» **REQUIRED ACTION**
Retype the entries. Match them exactly.

▶

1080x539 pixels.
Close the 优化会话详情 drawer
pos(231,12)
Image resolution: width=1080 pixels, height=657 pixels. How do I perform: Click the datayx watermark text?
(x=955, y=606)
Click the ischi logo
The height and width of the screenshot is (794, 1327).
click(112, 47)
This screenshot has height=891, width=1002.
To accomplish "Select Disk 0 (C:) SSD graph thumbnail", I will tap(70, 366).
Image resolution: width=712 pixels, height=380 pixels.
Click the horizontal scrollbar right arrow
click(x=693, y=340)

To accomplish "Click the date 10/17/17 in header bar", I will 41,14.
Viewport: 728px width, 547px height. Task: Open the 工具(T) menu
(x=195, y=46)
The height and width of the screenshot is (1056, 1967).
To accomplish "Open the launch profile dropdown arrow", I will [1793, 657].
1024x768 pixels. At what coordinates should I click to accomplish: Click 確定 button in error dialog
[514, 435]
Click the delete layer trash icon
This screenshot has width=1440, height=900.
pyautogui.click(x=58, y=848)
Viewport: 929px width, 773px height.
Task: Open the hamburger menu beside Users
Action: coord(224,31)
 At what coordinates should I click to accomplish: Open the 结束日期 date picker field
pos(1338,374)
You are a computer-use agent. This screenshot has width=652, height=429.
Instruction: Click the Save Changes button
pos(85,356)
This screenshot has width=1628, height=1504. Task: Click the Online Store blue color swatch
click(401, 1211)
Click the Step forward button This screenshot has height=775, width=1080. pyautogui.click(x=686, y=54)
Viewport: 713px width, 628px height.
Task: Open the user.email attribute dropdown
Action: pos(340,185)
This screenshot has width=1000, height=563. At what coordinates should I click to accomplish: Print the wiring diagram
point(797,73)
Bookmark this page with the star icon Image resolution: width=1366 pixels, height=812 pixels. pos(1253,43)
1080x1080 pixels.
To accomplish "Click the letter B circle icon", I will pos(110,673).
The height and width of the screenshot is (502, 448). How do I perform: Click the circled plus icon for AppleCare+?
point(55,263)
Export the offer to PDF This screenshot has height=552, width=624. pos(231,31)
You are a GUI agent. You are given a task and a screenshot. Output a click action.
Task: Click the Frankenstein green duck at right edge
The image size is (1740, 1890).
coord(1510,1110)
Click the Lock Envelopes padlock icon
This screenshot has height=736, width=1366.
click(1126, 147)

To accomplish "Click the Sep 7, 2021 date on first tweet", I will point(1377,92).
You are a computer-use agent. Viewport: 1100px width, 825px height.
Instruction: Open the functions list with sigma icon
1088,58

◀

» **TASK RESPONSE**
1080x539 pixels.
Close the 优化会话详情 drawer
pos(231,12)
Image resolution: width=1080 pixels, height=657 pixels. How do I perform: Click the datayx watermark text?
(x=955, y=606)
Click the ischi logo
The height and width of the screenshot is (794, 1327).
click(112, 47)
This screenshot has height=891, width=1002.
To accomplish "Select Disk 0 (C:) SSD graph thumbnail", I will tap(70, 366).
Image resolution: width=712 pixels, height=380 pixels.
Click the horizontal scrollbar right arrow
click(x=693, y=340)

To accomplish "Click the date 10/17/17 in header bar", I will 41,14.
Viewport: 728px width, 547px height. Task: Open the 工具(T) menu
(x=195, y=46)
The height and width of the screenshot is (1056, 1967).
To accomplish "Open the launch profile dropdown arrow", I will [1793, 657].
1024x768 pixels. At what coordinates should I click to accomplish: Click 確定 button in error dialog
[514, 435]
Click the delete layer trash icon
This screenshot has width=1440, height=900.
pyautogui.click(x=58, y=848)
Viewport: 929px width, 773px height.
Task: Open the hamburger menu beside Users
Action: coord(224,31)
 At what coordinates should I click to accomplish: Open the 结束日期 date picker field
pos(1338,374)
You are a computer-use agent. This screenshot has width=652, height=429.
Instruction: Click the Save Changes button
pos(85,356)
This screenshot has width=1628, height=1504. Task: Click the Online Store blue color swatch
click(401, 1211)
Click the Step forward button This screenshot has height=775, width=1080. pyautogui.click(x=686, y=54)
Viewport: 713px width, 628px height.
Task: Open the user.email attribute dropdown
Action: pos(340,185)
This screenshot has width=1000, height=563. At what coordinates should I click to accomplish: Print the wiring diagram
point(797,73)
Bookmark this page with the star icon Image resolution: width=1366 pixels, height=812 pixels. pos(1253,43)
1080x1080 pixels.
To accomplish "Click the letter B circle icon", I will pos(110,673).
The height and width of the screenshot is (502, 448). How do I perform: Click the circled plus icon for AppleCare+?
point(55,263)
Export the offer to PDF This screenshot has height=552, width=624. pos(231,31)
You are a GUI agent. You are given a task and a screenshot. Output a click action.
Task: Click the Frankenstein green duck at right edge
The image size is (1740, 1890).
coord(1510,1110)
Click the Lock Envelopes padlock icon
This screenshot has height=736, width=1366.
click(1126, 147)

To accomplish "Click the Sep 7, 2021 date on first tweet", I will point(1377,92).
You are a computer-use agent. Viewport: 1100px width, 825px height.
Instruction: Open the functions list with sigma icon
1088,58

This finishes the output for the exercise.